Now is the time for businesses to review their existing property space. If you run a business, you might be wondering whether you should lease or own your property. Before making such a significant business investment, you should start by working out your average growth rate and projected growth. Consider your business’s goals and how much access to capital you have.

Here are some of the pros and cons that you should consider before deciding whether investing in commercial real estate is right for your business.

Reasons for renting an office:

  • Your business is in the development stages, and you are not sure how fast you might outgrow the property;
  • Prime Property: Renting or leasing office space in a prime location is more affordable than buying. An office in a good location and high image is central to your business model;
  • You need to locate a building within the next 30 to 60 days;
  • You have more flexibility to adapt to changing business conditions;
  • You don’t have enough capital for a deposit. A lender will typically request a deposit between 20 and 40 per cent of the mortgage to secure the loan.

Reasons for owning an office:

  • Buying allows you to have full control of the property, and you don’t have to answer to a landlord;
  • Fixed Costs: Securing your commercial mortgage long-term can give your business clear, fixed costs;
  • Investment: The commercial space is likely to appreciate over time. Once you sell out, the capital return can fund your retirement later on in life;
  •  The rental income accrued over a long period could cover the property purchase and the cost of occupying your own office too;
  • You are building equity and long-term wealth;
  • If your circumstances change, you can lease the property to a third-party;
  • You can offset some of the costs of maintaining the property;
  • You are better placed to balance the organisation’s cultural needs because you can grow or reduce your office space as your business fluctuates. Any excess space can accrue rental income;
  • If the property increases in value, your capital could too;

Making The Decision To Buy Or Rent

If you consider buying a commercial space to operate your business, you will require an Owner Occupied mortgage for your business. An individual or company takes out this type of loan. If you are looking to secure a business mortgage, you must demonstrate that your business has a secure and stable trading history. 

Future-Proof Your Office Investment

If you’re leaning toward buying, it’s worth considering how you would ‘future-proof’ it so that it will fare well for investment purposes long-term. Charles Ayton, Senior Commercial Manager for largemortgageloans.com, comments, “I see lots of business owners are attracted to the comfort and security of renting or leasing an office, but as a consequence, they can end up losing out on a long-term investment. I would urge business owners to assess their office investment and create a clear roadmap for the future, approaching it in the same way as a marketing plan.
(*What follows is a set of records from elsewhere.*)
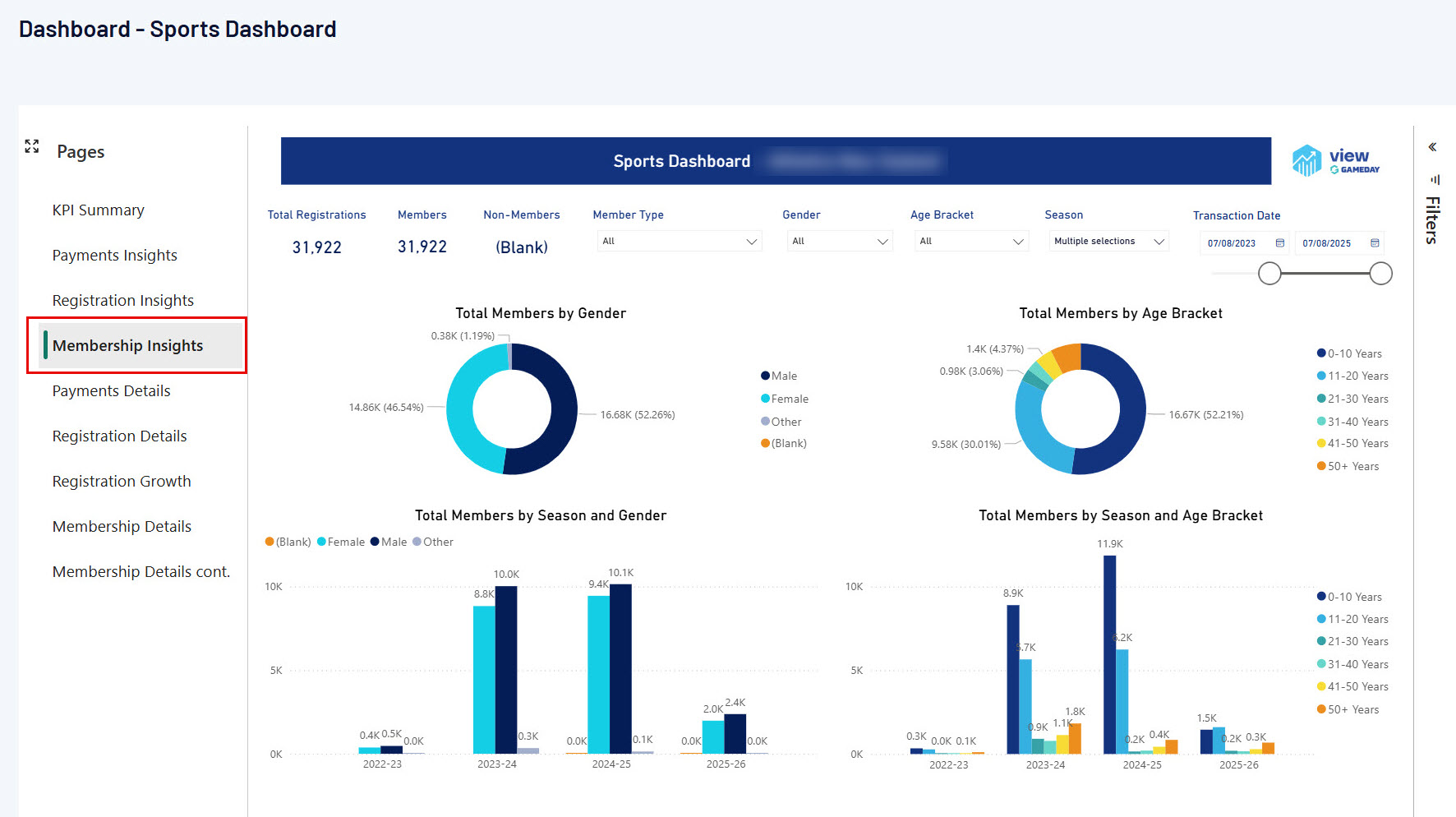This screenshot has width=1456, height=817.
Task: Navigate to Payments Insights page
Action: [115, 256]
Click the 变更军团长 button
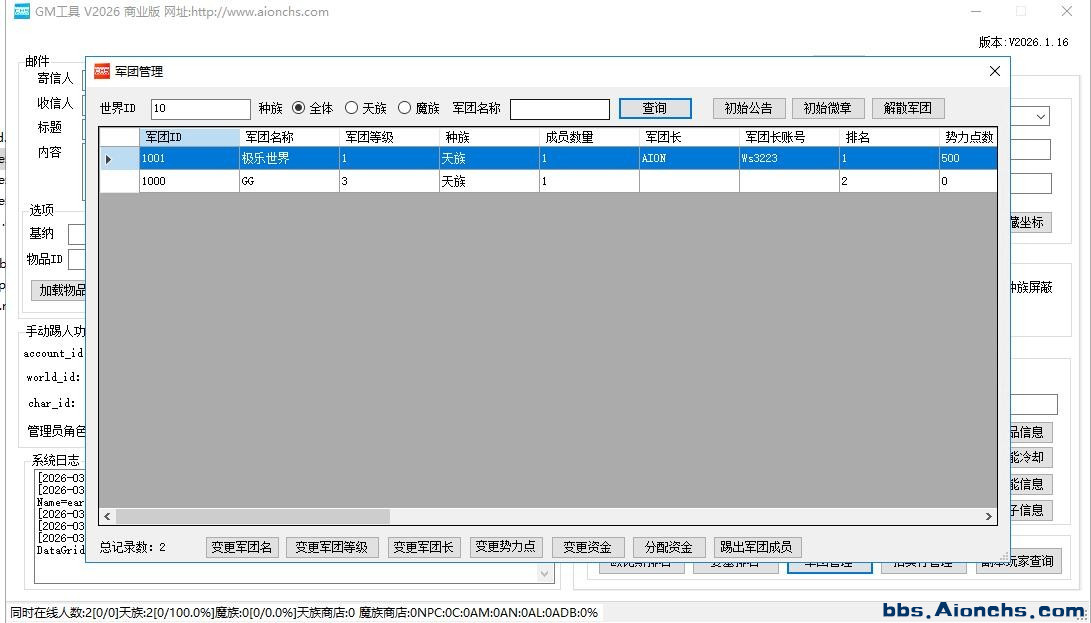The width and height of the screenshot is (1091, 623). (x=423, y=547)
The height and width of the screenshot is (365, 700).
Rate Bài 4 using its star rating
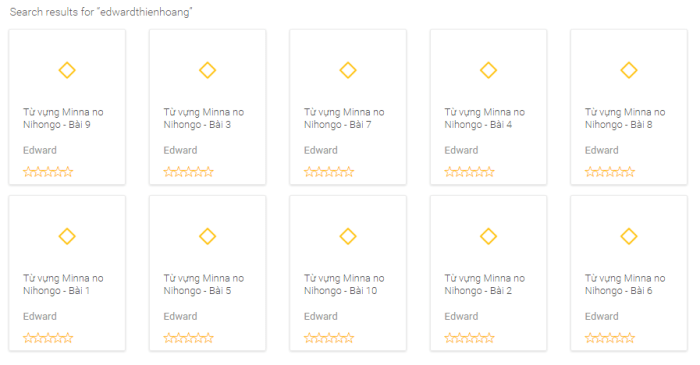click(x=469, y=172)
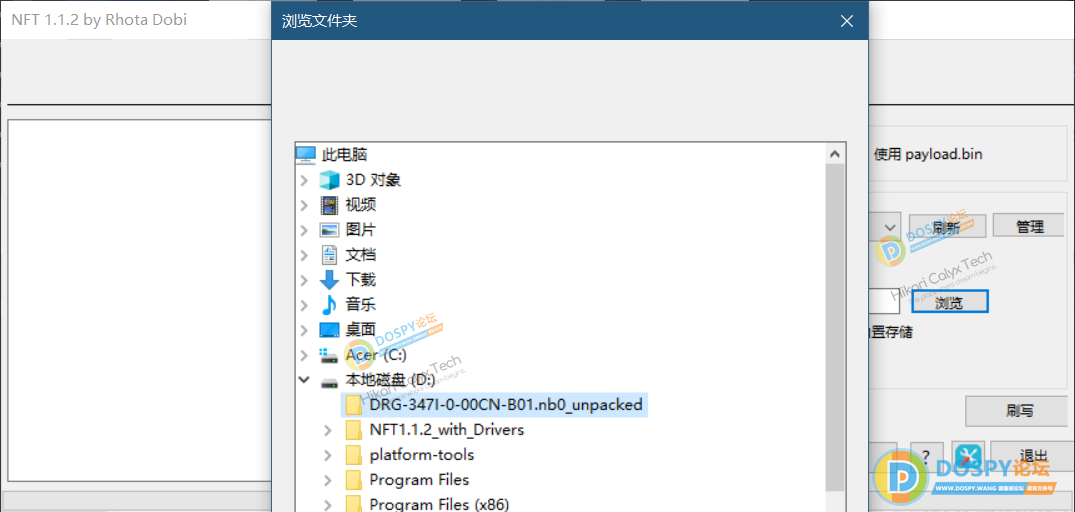Select 此电脑 root computer node
The image size is (1075, 512).
pos(344,155)
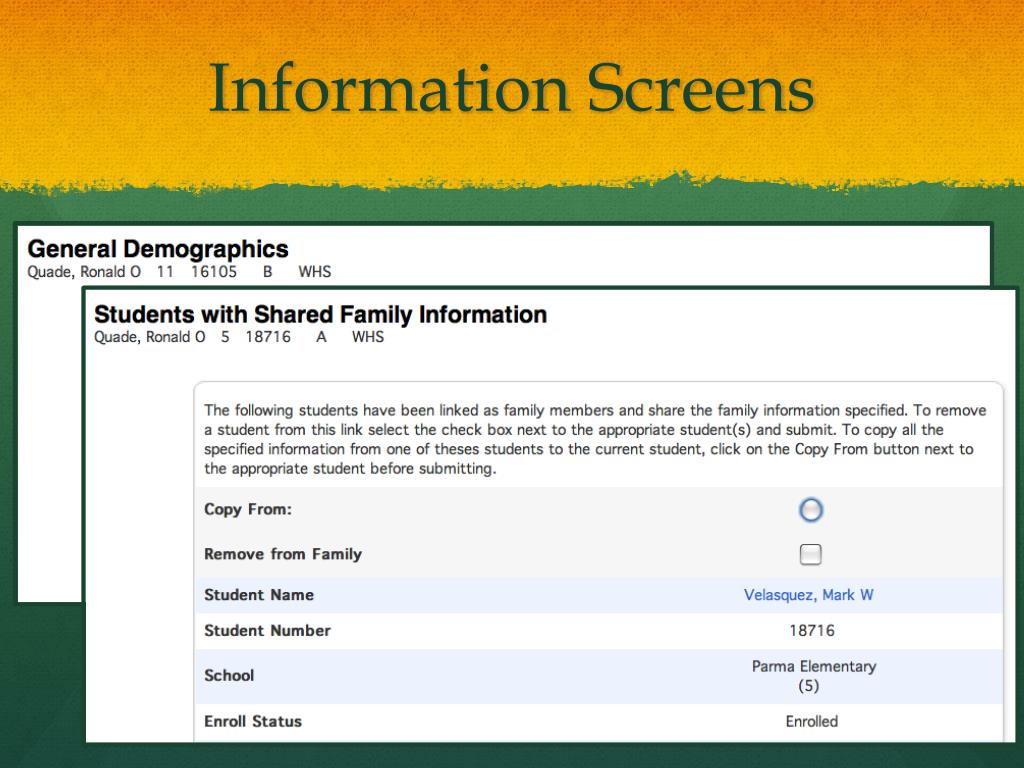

The rental payments accumulate to sustainable figures over time, and it would be a shame not to use that towards long-term investment.” 

Charles Ayton, provides his advice on how to increase the value of the property, “Forward-thinking landlords should look at when buying or developing offices that provide amenities that take wellness on board. For example, adding bike storage and shower facilities, social areas and lots of natural light. Another consideration is purchasing a property with strong ESG (The Environmental, Social and Governance) credentials.”

Although new landlords will pay a premium for a high ESG rating, the property will fare better long term. It will attract more businesses interested in renting, and when you eventually sell the property, it will be likely to sell at a higher rate.